Asked about the possibility of Nichols being nominated, Jamie Gorelick, one of Nichols' law partners at WilmerHale and a former senior Justice Department official in the Clinton administration, said it would be a "spectacular" choice that would get bipartisan support.
The federal district court in DC is the main venue for lawsuits against the federal government. Since Trump took office, it's been a forum for legal fights over Trump's executive actions on everything from immigration to transgender military service, as well as a large number of public records lawsuits against federal agencies. It's also one of the courts where special counsel Robert Mueller has convened a grand jury as part of the Russia investigation, and where special counsel's office prosecutors have pursued multiple criminal prosecutions.

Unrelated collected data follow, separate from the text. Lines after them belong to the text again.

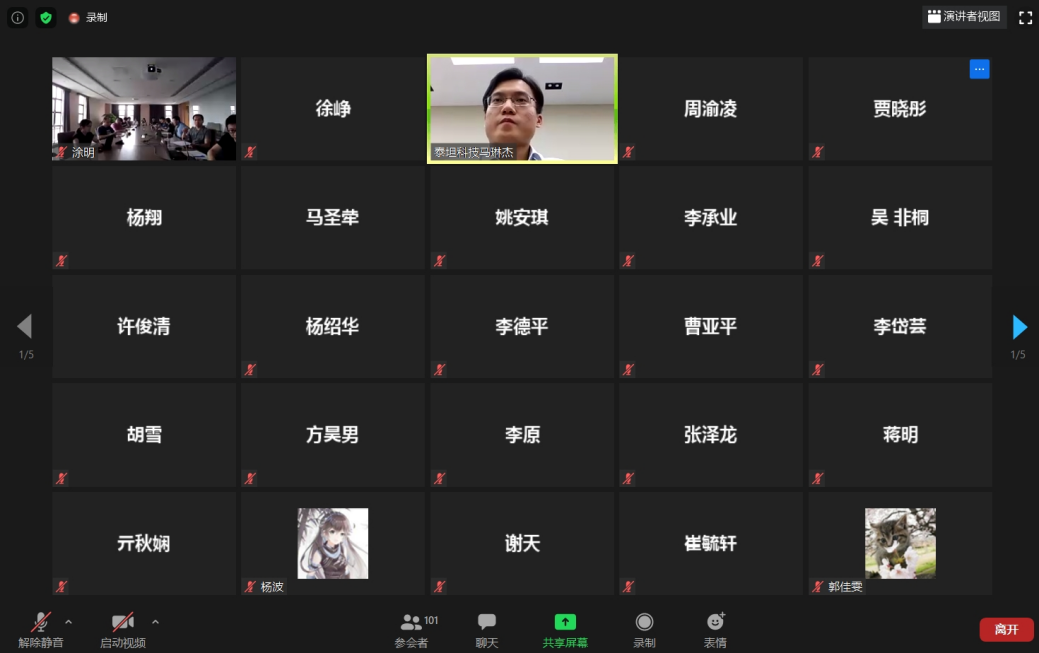Click the green security shield icon
This screenshot has width=1039, height=653.
(45, 17)
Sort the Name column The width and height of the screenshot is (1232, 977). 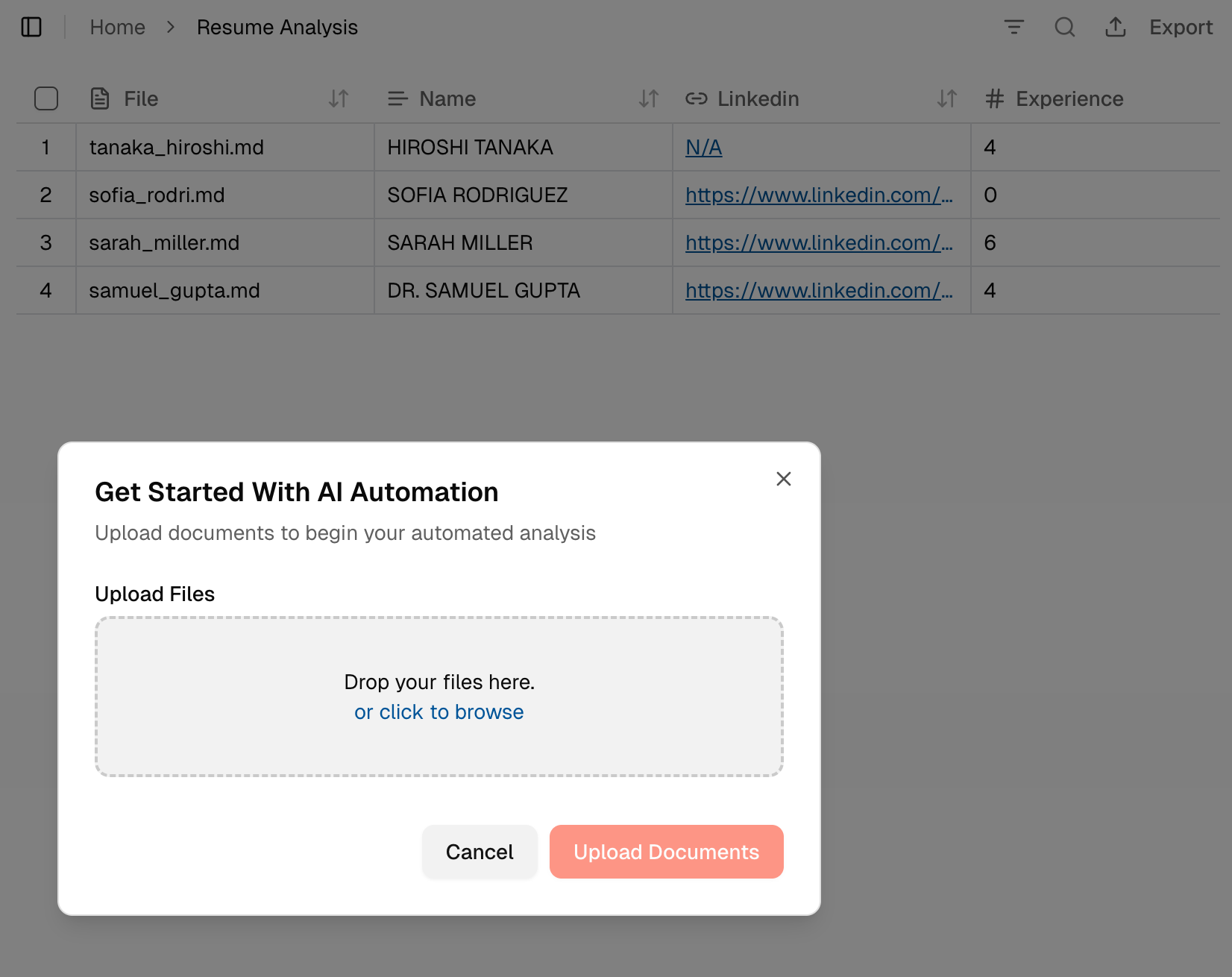click(648, 99)
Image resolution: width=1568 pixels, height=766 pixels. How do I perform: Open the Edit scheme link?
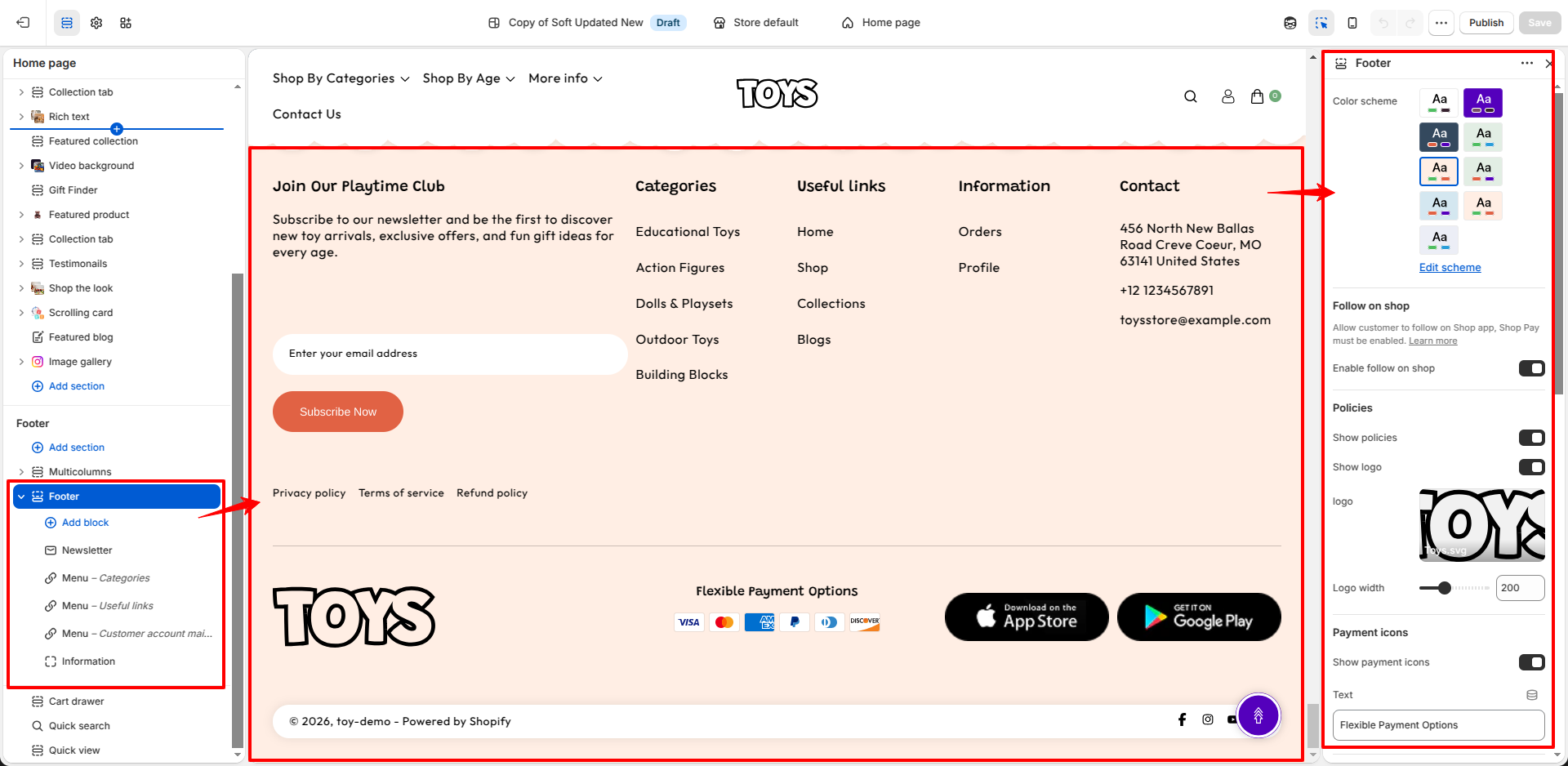coord(1450,267)
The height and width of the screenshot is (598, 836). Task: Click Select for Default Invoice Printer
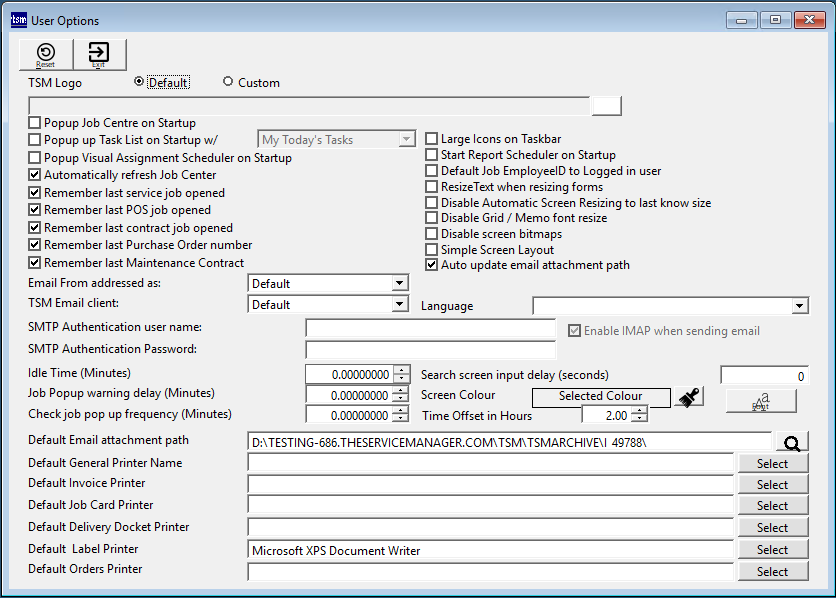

Trump so far has had three judges confirmed to the federal district court in DC.
During his time at the Justice Department, Nichols was involved in litigation in the DC court over efforts by Congress to gather information about the forced resignations of a group of US attorneys in 2006. In a September 2008 report, the Justice Department inspector general's office concluded that there was "significant evidence that political partisan considerations were an important factor" in the removal of some of the US attorneys.
The Justice Department fought a lawsuit filed by the House Judiciary Committee seeking to force the White House to turn over documents and to require former White House counsel Harriet Miers to testify. In July 2008, US District Judge John Bates — now a senior judge on the DC court that Nichols is up for a seat on — ordered the administration to produce documents and found that Miers was "legally required" to appear. The Justice Department appealed. Nichols argued the case before Bates and later successfully argued for the DC Circuit to put Bates's ruling on hold while the appeal went forward.
The Justice Department reached a settlement with the House Judiciary Committee, and in October 2009, the Justice Department — then under the Obama administration — ended the appeal and the committee dropped its lawsuit.